**Request**
In the forum post on using PEX for compressed air lines, what clearance price did the 300-foot roll of 1/2" pipe have?

**Provided passage**

----

# Pex for compressed air lines? Yes please!



## cathode

*Before anyone gets uppity: PEX is NOT PVC. "Plastic" isn't a generic thing. There are different kinds of plastic.*

I think most of us are in the same boat: dragging cords and air hoses around the shop sucks and it's a tripping hazard. I don't have a huge shop, but with the compressor all the way in one corner, I didn't want to have 40ft of hose on the floor all the time.

I was at home depot the other day and noticed that the one closest to me had their 300ft rolls of radiant heating PEX (with oxygen barrier) at a deep clearance price. For 1/2" pipe, the original price was $119 for 300 feet, it was down to $30 (10 cents a foot). From what I've read, the PEX-AL-PEX that is used for radiant underfloor heating is good for air because it has little or no vapor permeability, whereas normal PEX can allow tiny amounts of air (like molecules at a time) to leak through the plastic itself. Anyway, I bought one roll and a bunch of fittings and got to work.

----

**Data**

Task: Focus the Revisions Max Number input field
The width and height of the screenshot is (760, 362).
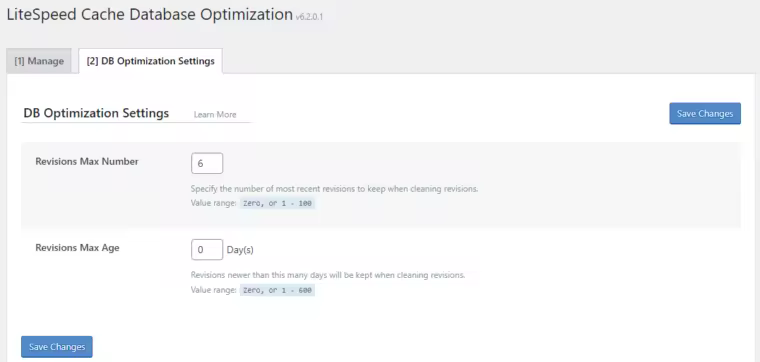Action: (x=207, y=163)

----

**Result**
$30, or 10 cents a foot, down from $119.